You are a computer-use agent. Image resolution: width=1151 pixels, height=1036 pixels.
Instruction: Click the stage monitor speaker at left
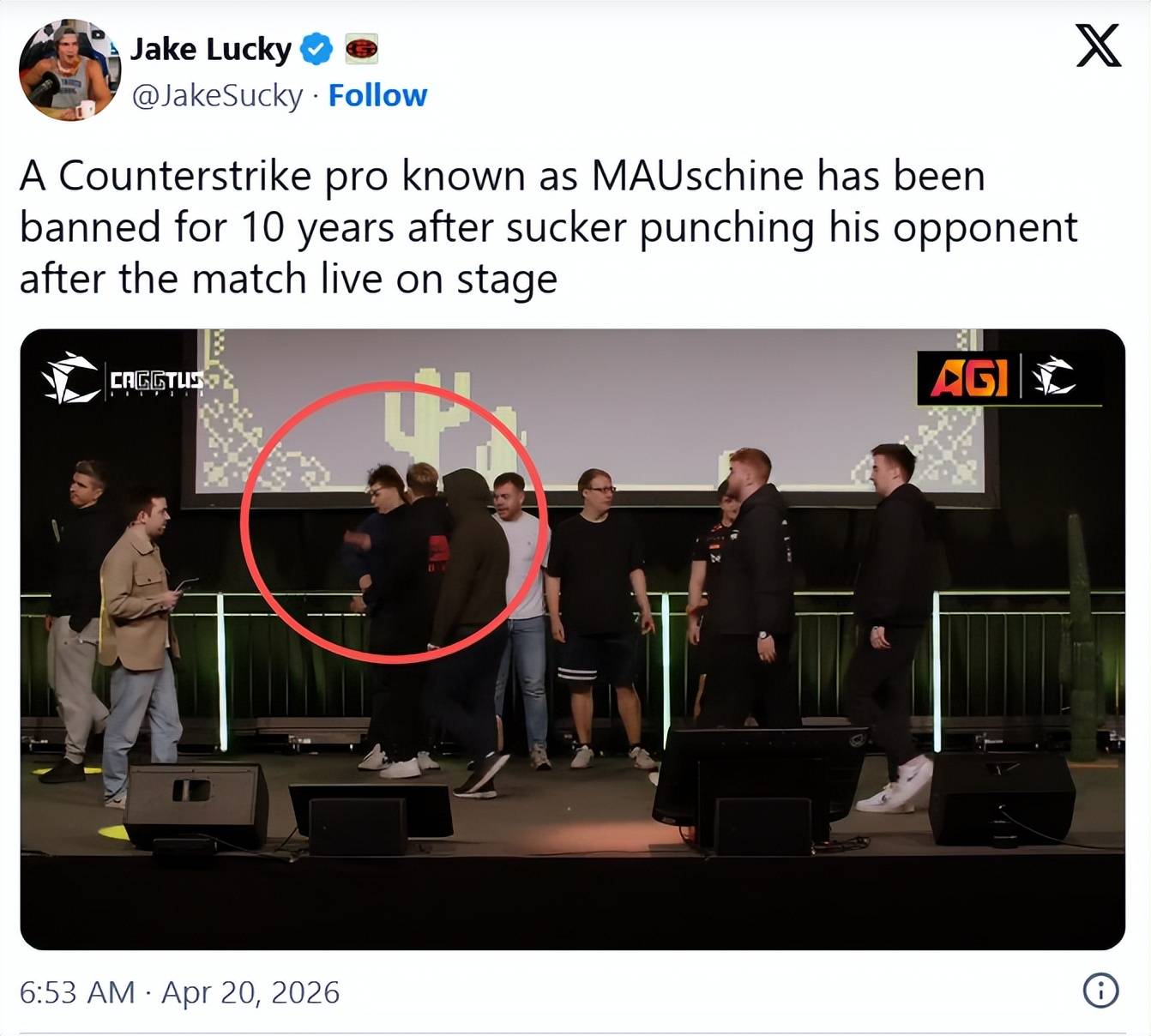(x=196, y=807)
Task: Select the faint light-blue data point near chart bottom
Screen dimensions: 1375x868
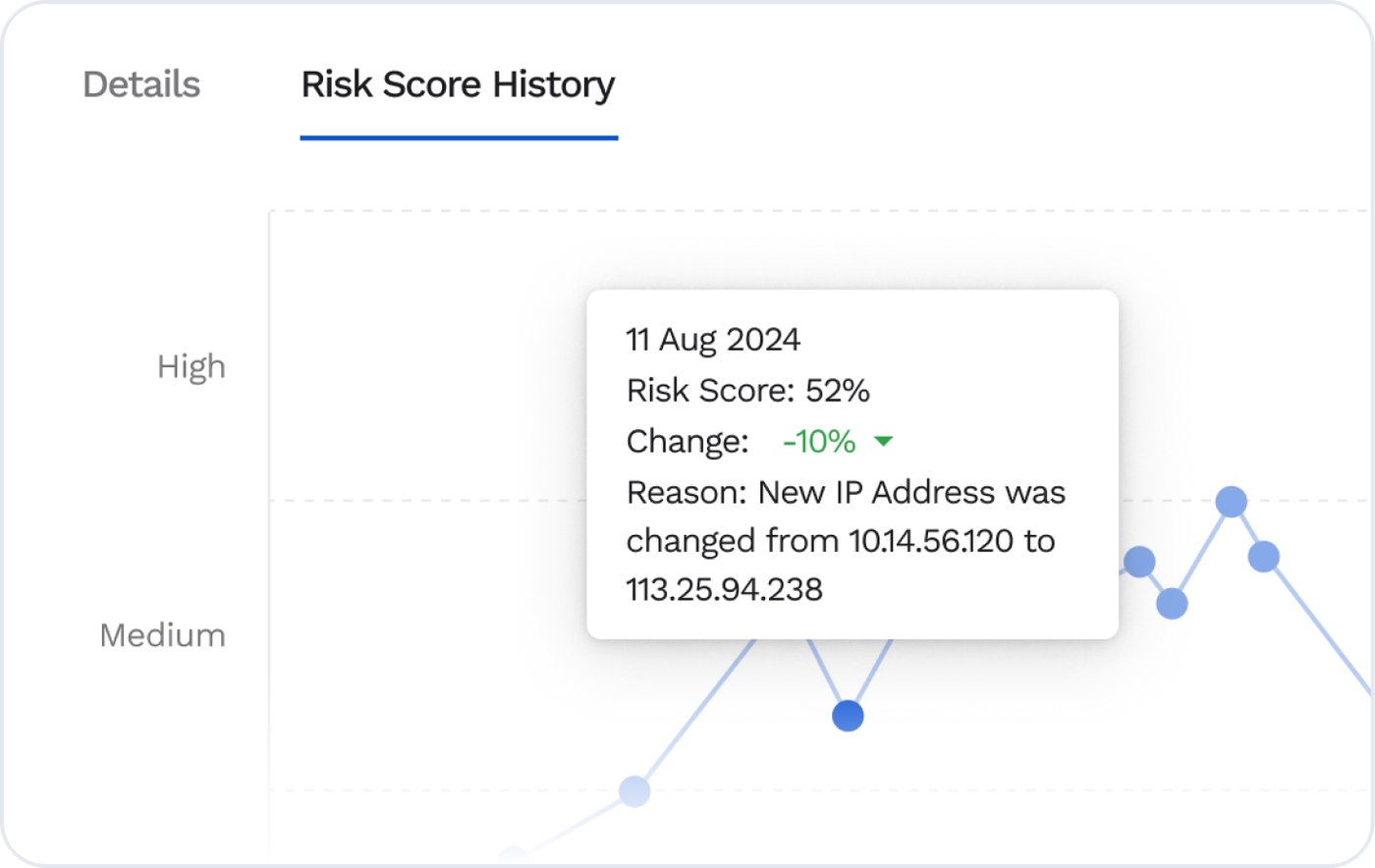Action: tap(634, 790)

* **Exercise prompt**
Render the rows above as a two-column CSV with the header instruction,action and one line per row. Put each row's text and its answer in a single quoted field, replace line breaks with spaces, and leave out the pictures.

* **Final answer**
instruction,action
"You are a computer-use agent. Image resolution: width=1151 pixels, height=1036 pixels. Instruction: Click the stage monitor speaker at left","(x=196, y=807)"
"Task: Select the faint light-blue data point near chart bottom Screen dimensions: 1375x868","Action: tap(634, 790)"